■ Data to process ■
-- -- --
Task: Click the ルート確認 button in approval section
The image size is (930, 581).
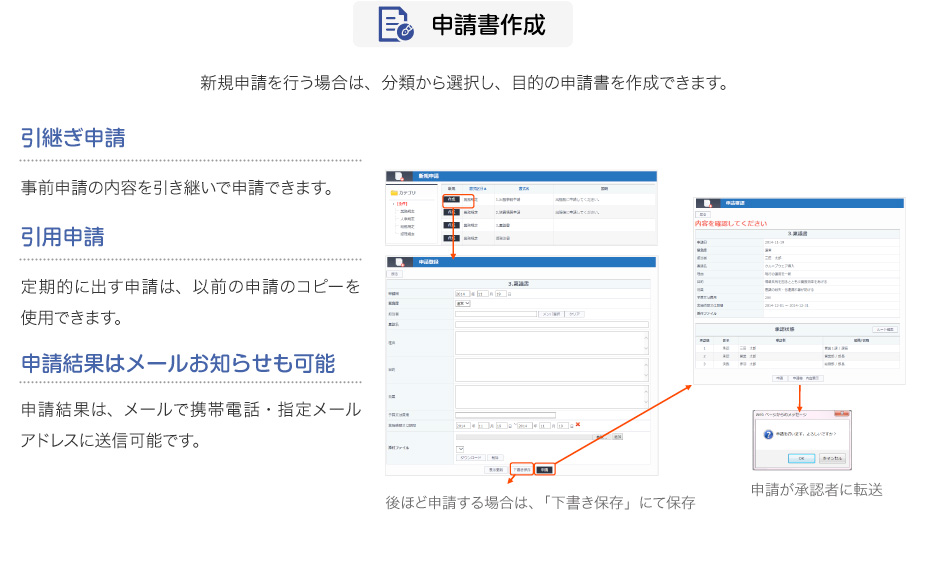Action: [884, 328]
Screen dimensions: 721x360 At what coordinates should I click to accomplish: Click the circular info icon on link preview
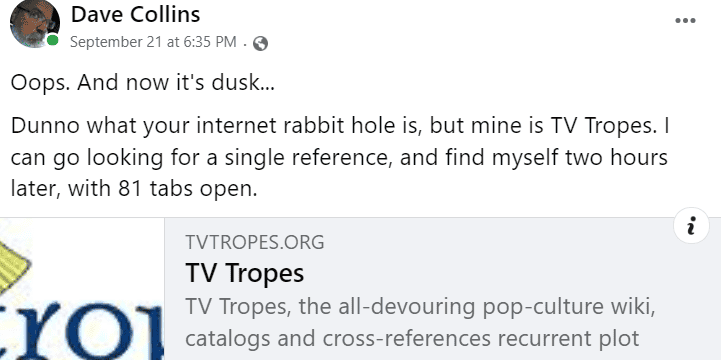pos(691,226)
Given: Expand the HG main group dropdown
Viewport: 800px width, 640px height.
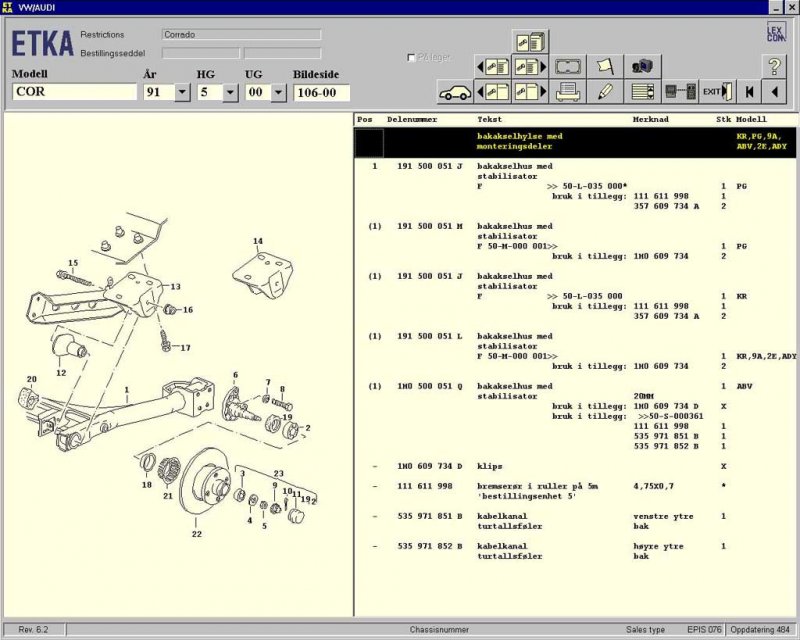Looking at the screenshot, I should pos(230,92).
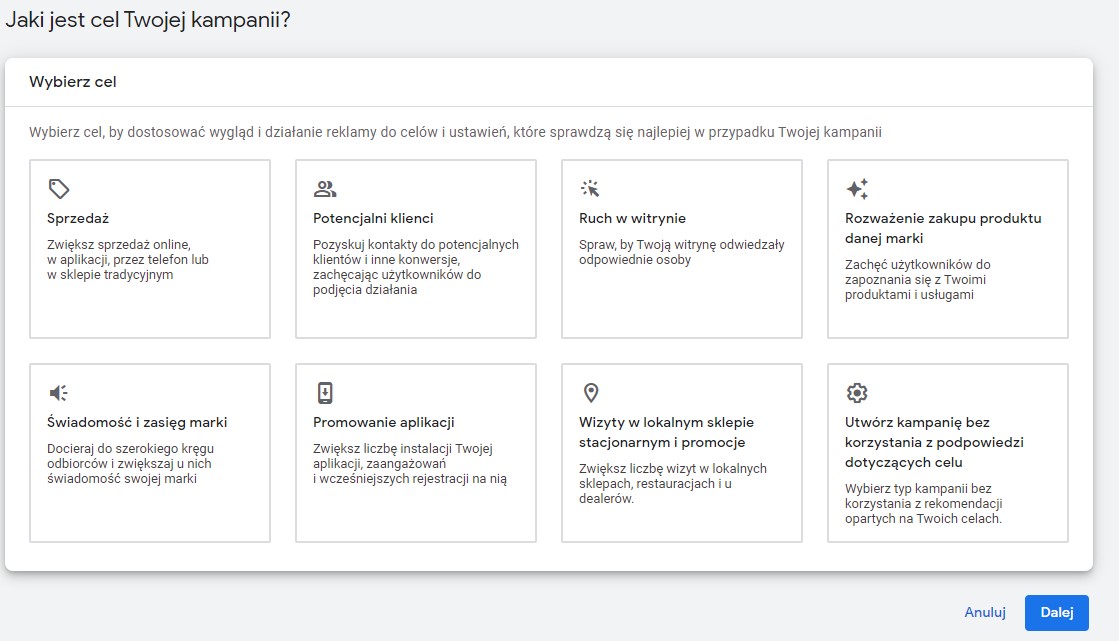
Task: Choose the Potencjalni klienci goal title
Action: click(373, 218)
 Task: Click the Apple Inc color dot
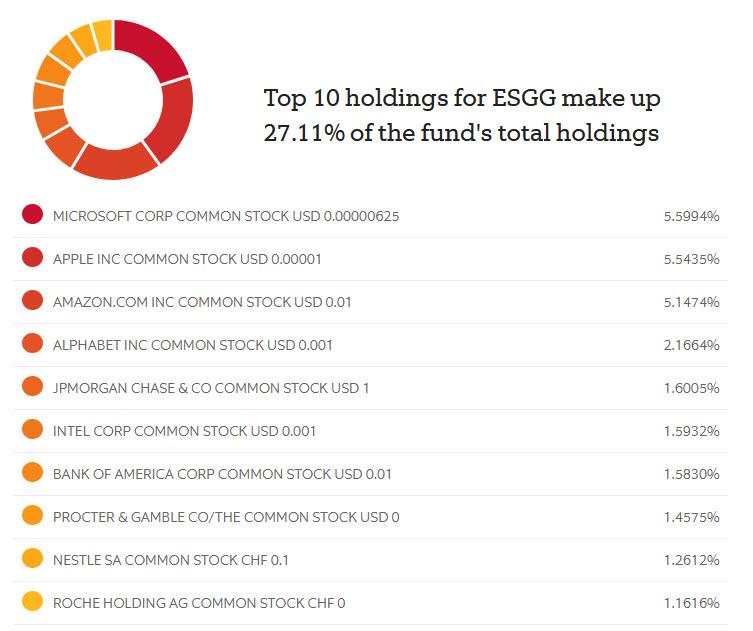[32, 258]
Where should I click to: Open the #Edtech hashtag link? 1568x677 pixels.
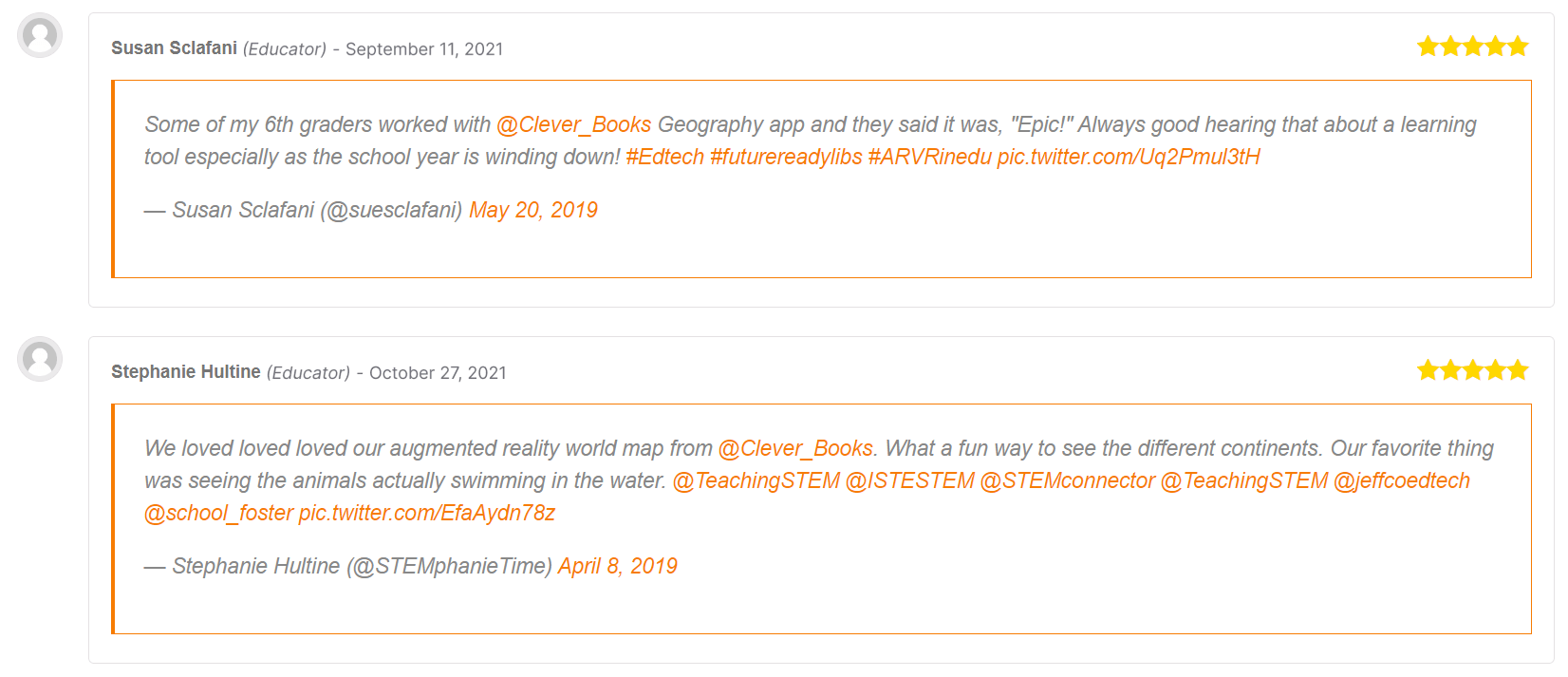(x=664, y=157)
-- -- --
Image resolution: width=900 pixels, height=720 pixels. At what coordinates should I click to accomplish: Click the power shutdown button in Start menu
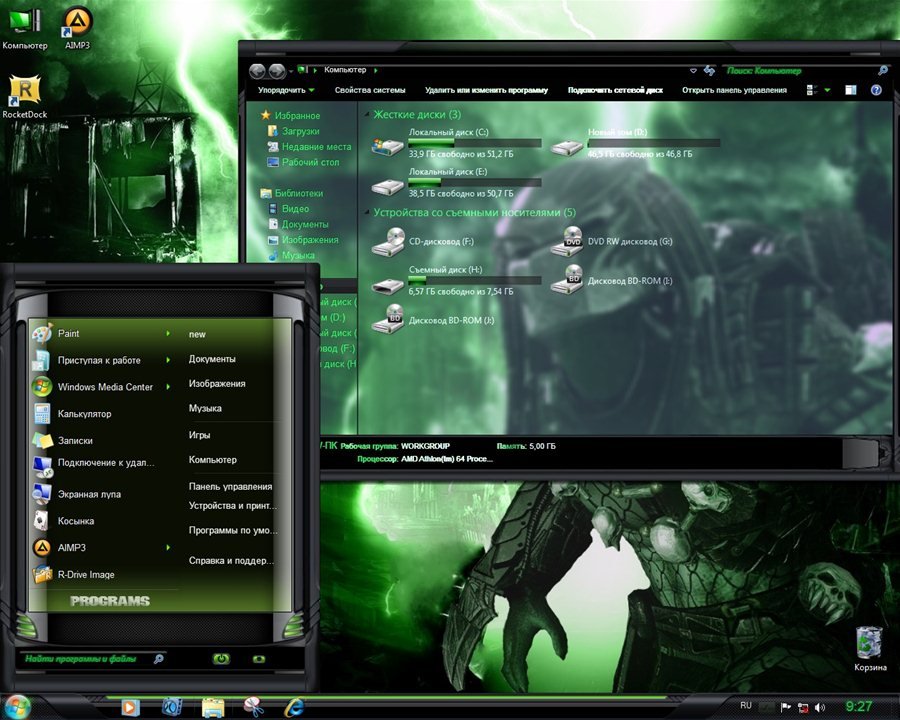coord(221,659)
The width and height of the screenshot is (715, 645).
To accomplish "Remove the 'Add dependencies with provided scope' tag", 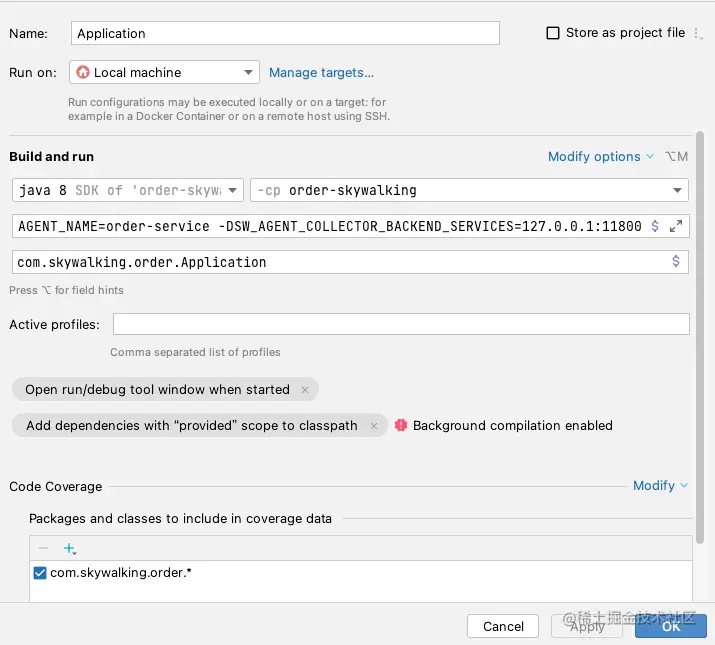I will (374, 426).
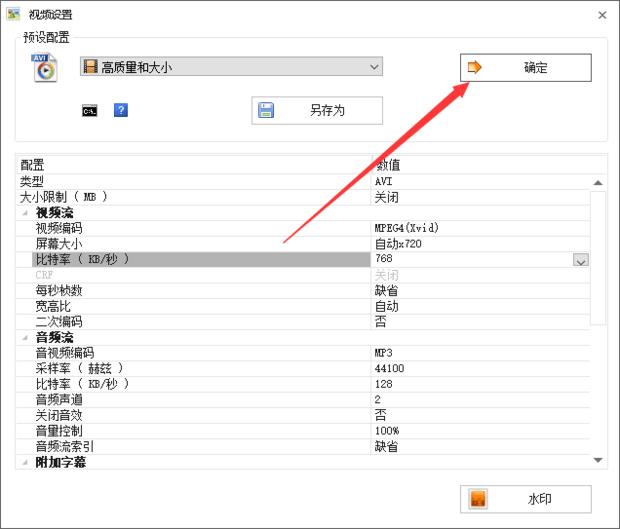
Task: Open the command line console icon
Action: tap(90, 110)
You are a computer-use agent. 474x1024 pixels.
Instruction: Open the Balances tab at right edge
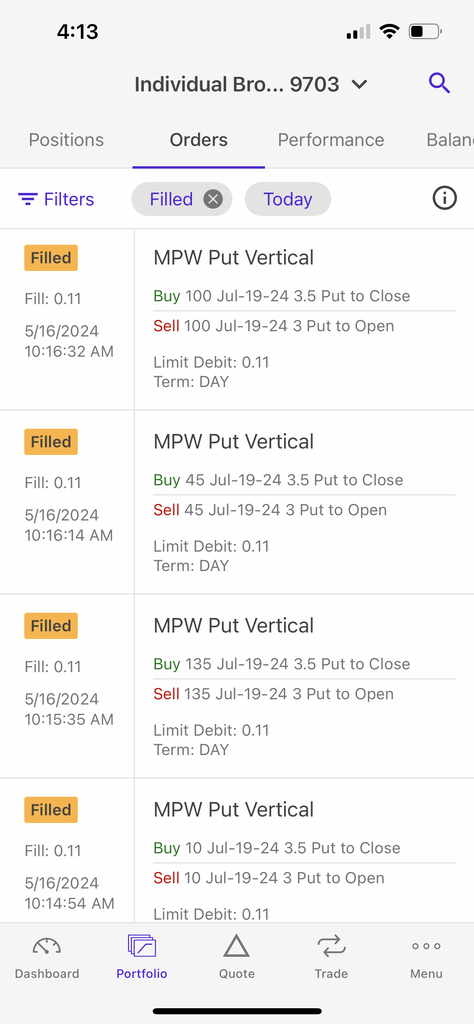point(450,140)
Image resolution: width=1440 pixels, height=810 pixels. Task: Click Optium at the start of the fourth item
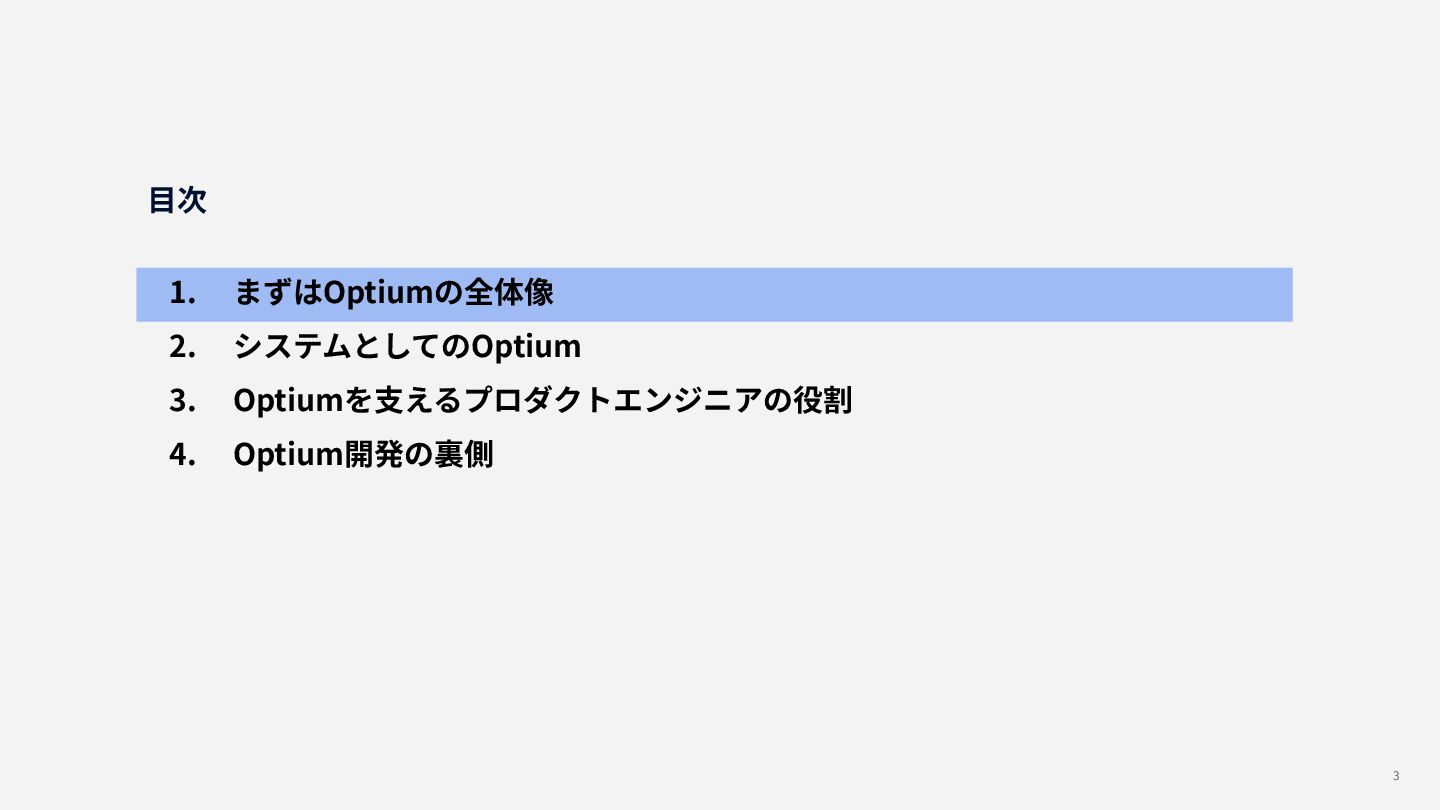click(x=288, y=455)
-- -- --
■ The task ■
Starting with the line above that holds "Task: Click the ルート確認", restate each line word for word up to and including the line that holds "Given: Expand the HG main group dropdown". Drop the pictures.

■ Response to this exercise ■
Task: Click the ルート確認 button in approval section
The image size is (930, 581).
Action: [884, 328]
Screen dimensions: 721x360 At what coordinates should I click to accomplish: Click the circular info icon on link preview
pos(691,226)
Given: Expand the HG main group dropdown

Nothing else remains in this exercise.